Doc uses garbage to power his car. Which is almost as crazy as using biofuel such as animal fat, restaurant grease, or wait…Perhaps not so crazy. Consider that with the heightened awareness of global warming these trends exploring alternatives to fossil fuels are in extremely high demand. Biodiesel, vegetable oil, plug-in hybrids, ethanol, and flex-fuel are all alternatives to gas-powered cars.

Video glasses

Another eerie vision of the world in 2015 was dinner at the McFly family being interrupted by various devices. Marty and Jennifer are irritated when their kids use futuristic glasses at the dinner table to chat with friends and play games. Though Goggle Glass was a bit of a flop, virtual reality headsets that cover the eyes are not unlike the glasses the McFly kids wore for entertainment in the movie.  

3. Broadcast News (1987)

Undoubtedly influenced by the classic 1976 Network, Broadcast News is a hilarious, clever love triangle set behind the scenes at a nightly news show. The brilliant and talented writer of Mary Tyler Moore, Jim Brooks came from a journalism background and definitely saw the writing on the wall in terms of “fluffing” up the news with human interest and entertainment.
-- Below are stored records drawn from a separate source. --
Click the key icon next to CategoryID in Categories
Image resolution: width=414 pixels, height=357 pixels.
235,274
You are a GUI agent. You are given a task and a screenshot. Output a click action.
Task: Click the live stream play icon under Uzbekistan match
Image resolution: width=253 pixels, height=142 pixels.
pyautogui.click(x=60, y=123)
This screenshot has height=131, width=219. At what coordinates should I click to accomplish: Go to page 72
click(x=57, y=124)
He probably speaks his message most effectively through the unforgettable character of Jane (Holly Hunter) when she goes off on pretty-boy anchorman (also her love interest) Tom: “You personify something I truly think is dangerous: ‘Oh, I don’t write; I’m not schooled; I don’t understand the news I’m reading … but at least I’m upset about it, folks!’”

Here’s what the movie got right: 

  • News has changed 
  • Nightly newscasts are fading dinosaurs
  • Technology has created shorter attention spans
  • Journalism would see very challenging times
  • Style sadly often trumps substance in the world of TV journalism.
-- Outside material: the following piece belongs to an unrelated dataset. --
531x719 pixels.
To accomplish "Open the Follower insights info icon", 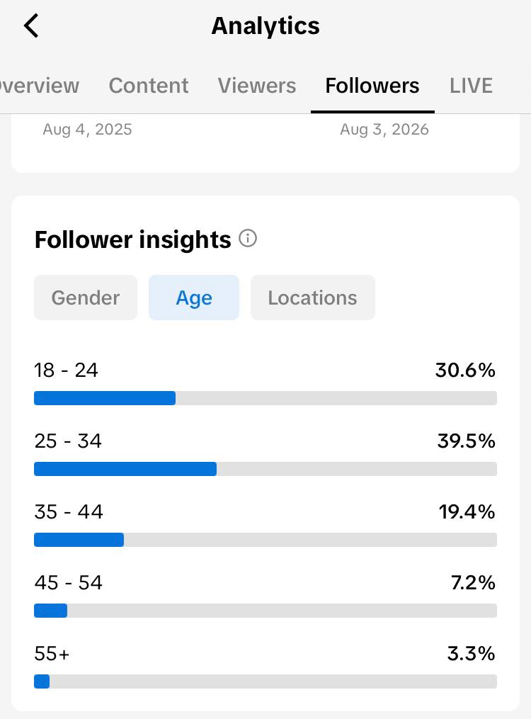I will coord(248,239).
All pretty prescient and forward-thinking stuff for 1987.

4. Blade Runner (1982)

When we think of futuristic cities, most of us go to the iconic images burned in our brain from Ridley Scott’s unforgettable dystopian film set in Los Angeles, 2019(!). And though we don’t have flying cars or replicants living among us (well, hopefully not), there are concepts and technology in the movie that were way ahead of their time in 1982.


In the movie, earth is infiltrated with bio-engineered androids known as replicants. Today’s robots don’t look as lifelike as Darryl Hannah’s Pris, but AI is advancing every day. And “basic pleasure models” like Pris are a bit like lifelike robots that can be found in today’s sex-bot industry.

Video calling

Harrison Ford’s Rick Deckard makes a video call in the movie. It was not until Skype launched in 2003 that this technology went mainstream. Now we have FaceTime, Google Duo, and WhatsApp to do what seemed like such a novel idea back then. 

Google and Alexa 

In the movie’s futuristic 2019, when Deckard returns home, he gives his “voiceprint identification” as he steps into the elevator. After a female voice thanks him, the elevator is activated. In today’s 2019 Google’s Assistant and Amazon’s Alexa identify their owners by voice patterns, and tailor their behavior accordingly. 

Though the film was set 37 years in the future, Hampton Francher, David Webb Peoples, and Philip K. Dick, the writers, definitely seemed to have their finger on the pulse of what technologies people would be wanting and developing in the near future. 

The writers and directors of all of these films had a vision, and despite the fact that they were mostly made for the purpose of escapism, these movies have stood the test of time because they truly had something to say, which resonates as much, (and sometimes more) for a modern audience than it did when it premiered. Ipads, Siri, Alexa, hackers, cyberterrorism, the decline of journalism–these were not so much whacky sci-fi concepts as they were intelligent predictions and warnings of the good and the bad that can come from power, technology, and unchecked corruption.